Text and item location entries
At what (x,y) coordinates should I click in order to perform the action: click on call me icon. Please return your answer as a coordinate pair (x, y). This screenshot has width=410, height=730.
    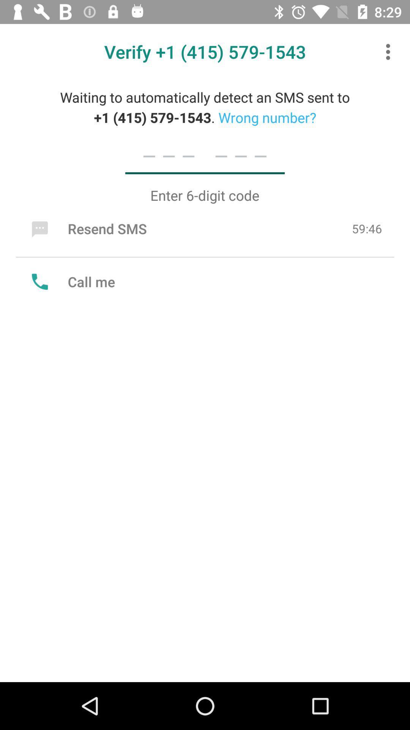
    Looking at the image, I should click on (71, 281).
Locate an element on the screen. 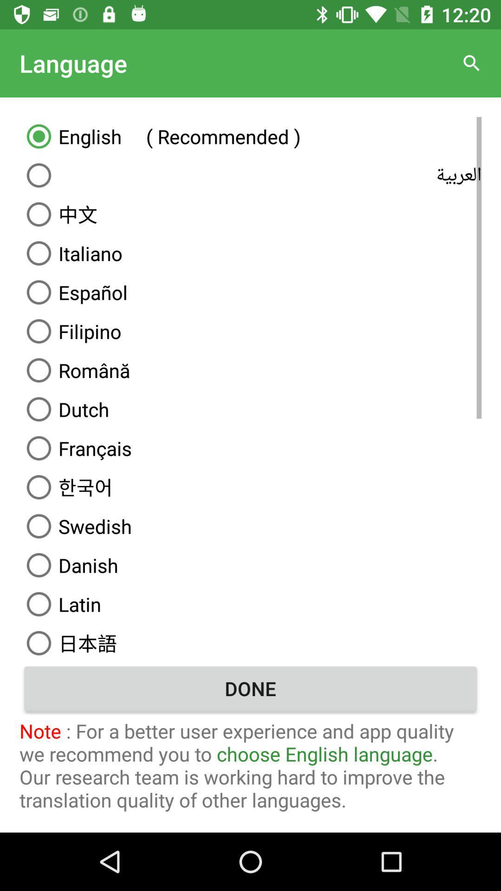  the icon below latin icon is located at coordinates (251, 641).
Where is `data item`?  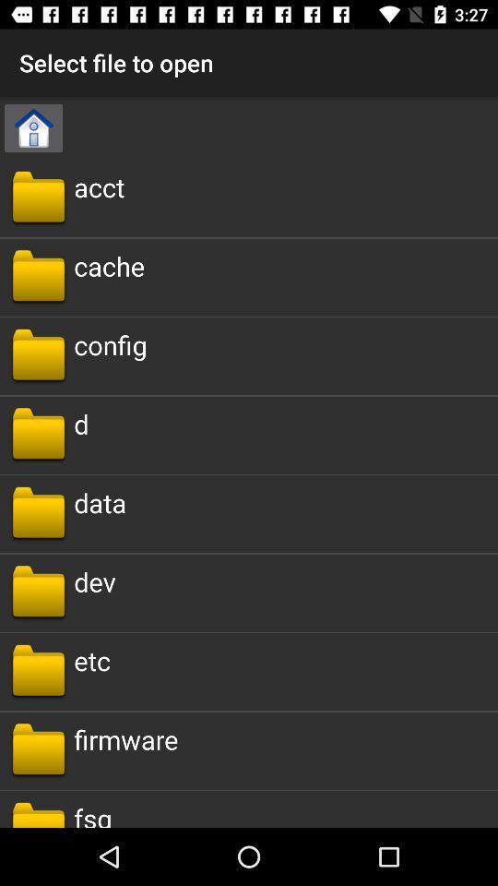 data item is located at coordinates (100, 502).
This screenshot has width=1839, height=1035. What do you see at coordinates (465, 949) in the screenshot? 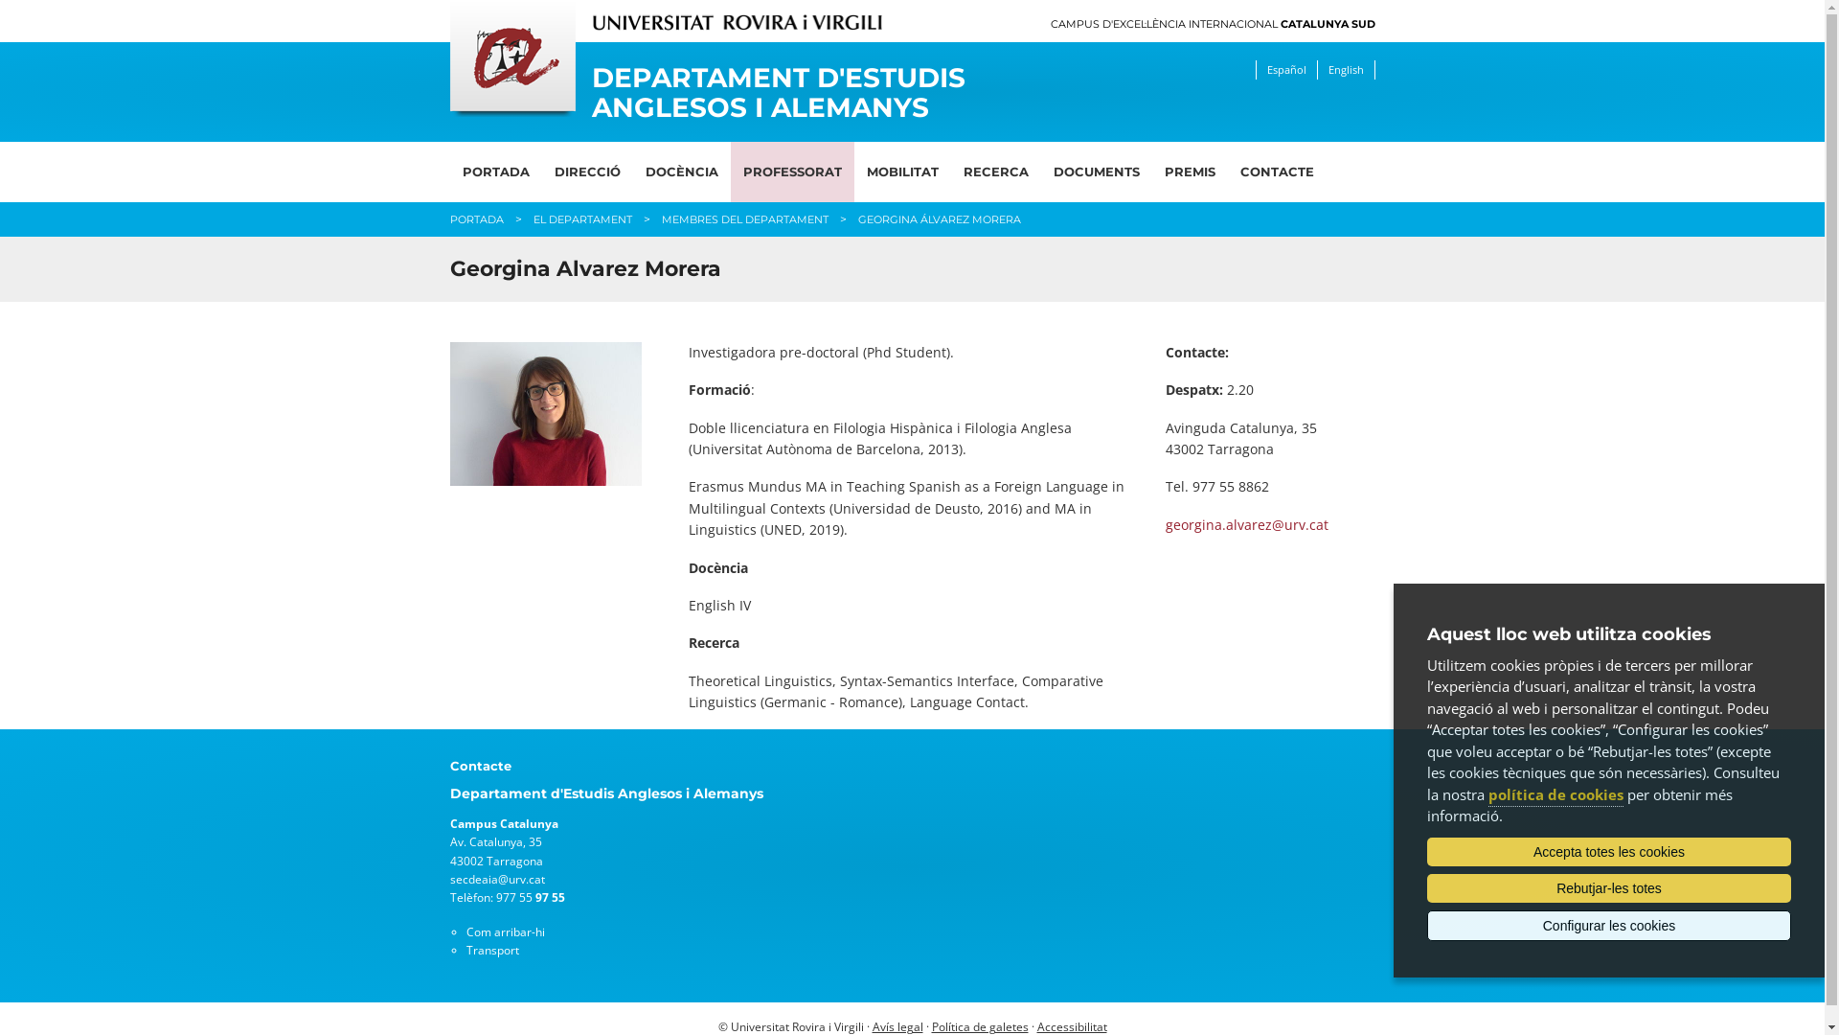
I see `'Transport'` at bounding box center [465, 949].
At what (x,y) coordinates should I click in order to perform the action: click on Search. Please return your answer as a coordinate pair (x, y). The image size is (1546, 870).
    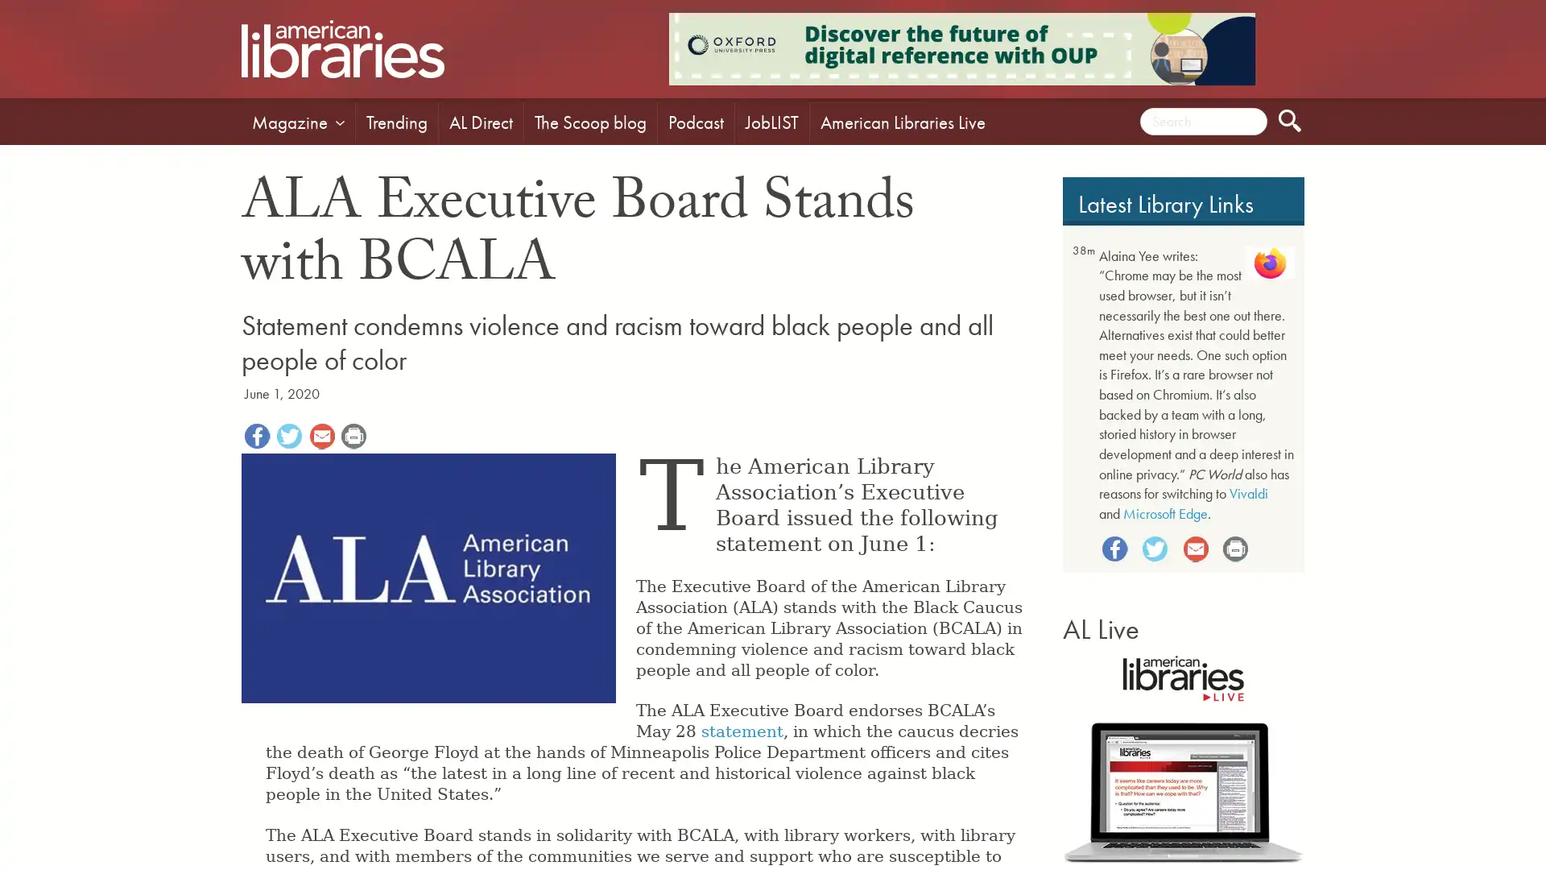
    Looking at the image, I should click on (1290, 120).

**To be done:** Duplicate the lines from the one containing "This screenshot has width=1839, height=1035." through the end of the lines above, leaving the pictures out of your answer.

**Full response:**
This screenshot has width=1839, height=1035. What do you see at coordinates (465, 949) in the screenshot? 
I see `'Transport'` at bounding box center [465, 949].
At what (x,y) coordinates should I click in order to perform the action: click on Search. Please return your answer as a coordinate pair (x, y). The image size is (1546, 870).
    Looking at the image, I should click on (1290, 120).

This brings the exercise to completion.